Robustness and stability of spin-glass ground states to perturbed interactions

Across many problems in science and engineering, it is important to consider how much the output of a given system changes due to perturbations of the input. Here, we investigate the glassy phase of $\pm J$ spin glasses at zero temperature by calculating the robustness of the ground states to flips in the sign of single interactions. For random graphs and the Sherrington-Kirkpatrick model, we find relatively large sets of bond configurations that generate the same ground state.

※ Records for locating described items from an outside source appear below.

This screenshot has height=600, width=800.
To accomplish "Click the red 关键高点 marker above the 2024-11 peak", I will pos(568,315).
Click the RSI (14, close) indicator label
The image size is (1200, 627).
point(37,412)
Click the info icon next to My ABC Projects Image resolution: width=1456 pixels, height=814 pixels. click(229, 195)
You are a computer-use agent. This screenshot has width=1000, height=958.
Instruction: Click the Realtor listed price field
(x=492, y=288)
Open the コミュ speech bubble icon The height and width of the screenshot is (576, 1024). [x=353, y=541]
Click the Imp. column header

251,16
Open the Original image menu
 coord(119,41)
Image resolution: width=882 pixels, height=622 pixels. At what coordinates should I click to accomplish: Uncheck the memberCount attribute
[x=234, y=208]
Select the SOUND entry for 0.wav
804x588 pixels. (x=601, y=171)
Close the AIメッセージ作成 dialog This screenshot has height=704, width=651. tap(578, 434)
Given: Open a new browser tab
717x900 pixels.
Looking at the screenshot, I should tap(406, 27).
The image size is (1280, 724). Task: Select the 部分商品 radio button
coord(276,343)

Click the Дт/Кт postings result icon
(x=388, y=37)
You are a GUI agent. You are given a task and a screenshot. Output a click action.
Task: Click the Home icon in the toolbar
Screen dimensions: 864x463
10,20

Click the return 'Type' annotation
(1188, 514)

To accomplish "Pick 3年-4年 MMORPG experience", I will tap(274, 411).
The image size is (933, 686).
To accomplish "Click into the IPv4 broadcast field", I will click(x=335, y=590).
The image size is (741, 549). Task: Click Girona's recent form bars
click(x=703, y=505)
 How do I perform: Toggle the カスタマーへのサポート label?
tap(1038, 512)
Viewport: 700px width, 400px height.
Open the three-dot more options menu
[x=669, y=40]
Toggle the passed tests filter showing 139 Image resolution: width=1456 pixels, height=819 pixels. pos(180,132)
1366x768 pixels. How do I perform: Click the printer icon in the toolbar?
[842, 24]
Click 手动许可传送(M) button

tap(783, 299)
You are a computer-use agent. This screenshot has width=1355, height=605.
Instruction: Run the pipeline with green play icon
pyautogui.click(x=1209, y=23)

These sets can themselves be analyzed as subgraphs of the interaction domain, and we compute many of their topological properties. In particular, we find that the robustness, equivalent to the average degree, of these subgraphs is much higher than one would expect from a random model. Most notably, it scales in the same logarithmic way with the size of the subgraph as has been found in genotype-phenotype maps for RNA secondary structure folding, protein quaternary structure, gene regulatory networks, as well as for models for genetic programming. The similarity between these disparate systems suggests that this scaling may have a more universal origin.

Figure 1

$G(V,E)$ for (a) and (b) two representative examples of random graphs and (c) and (d) two representative examples of complete graphs (Sherrington-Kirkpatrick model). Each Ising spin $s_i$ is placed on a vertex, and each interaction $J_{ij}$ is placed on an edge. Each spin also experiences an external random field $h_i$.

Figure 2

Linear-linear plot of robustness ${\rho }_s$ versus normalized neutral set size $|U_s|/2^{\left|E\right|}$ for representative random graphs (a) and (b) and representative SK models (c) and (d). The dashed curve arises from the linear least-squares fit calculated for data on a linear-log scale (see also Fig. 3). The data are consistent with a logarithmic relationship between robustness and NSS. The plot window is adjusted to ensure that plot points for all neutral networks are within the viewing window.

Figure 3

Linear-log plot of robustness ${\rho }_s$ versus normalized neutral set size $|U_s|/2^{\left|E\right|}$ for representative random graphs (a) and (b) and representative SK models (c) and (d). The dashed line is the line of best of fit in the linear-log scale. The data are consistent with a linear relationship between robustness and the log of NSS. Regression means and 95% confidence intervals are given for the slope of the best fit lines. The dotted line shows the random null expectation for robustness. The plot window is adjusted to ensure that plot points for all neutral networks are within the viewing window.

Figure 4

Transition probability ${\varphi }_{rs}$ (for $r\ne s$ versus normalized neutral set size $|U_s|/2^{\left|E\right|}$ for the largest neutral network $s$ of representative random graphs (a) and (b) and representative SK models (c) and (d). The transition probability ${\varphi }_{rs}$ is, starting with a bond configuration that maps to ground state $s$, the probability that a single bond perturbation would now cause a change to ground state $r$, with $r\ne s$. To see the $r\ne s$ transition probabilities compared to the $r=s$ case, see the Supplemental Material [50]. Here, the dashed line is the line of best of fit in the linear-log scale; the dotted line is the identity line (in which abscissa = ordinate). In (d), for the SK model, the line of best fit deviates most from the identity line (which is outside the viewing area), but the data are consistent with a linear fit, as for the other models. Regression means and 95% confidence intervals are given for the slope of the best fit lines.

Figure 5

Plot of normalized induced subgraph size ${log}_{10}\left(\right|U_s|/2^{\left|E\right|})$ (equivalent to the NSS or frequency) versus the rank of the size for (a) and (b) random graphs and (c) and (d) SK models. All the models exhibit a similar rapid decay of the neutral set size.

Figure 6

Results for 1D Edwards-Anderson model: (a) Graph representation of the 1D Edwards-Anderson model with $\left|V\right|=11$, (b) neutral set size versus rank plot on log-log scale, (c) degree distribution of neutral set vertices, and (d) robustness ${\rho }_s$ versus log of the normalized neutral set size $|U_s|/2^{\left|E\right|}$. The dashed line is the analytical result from Eq. (8).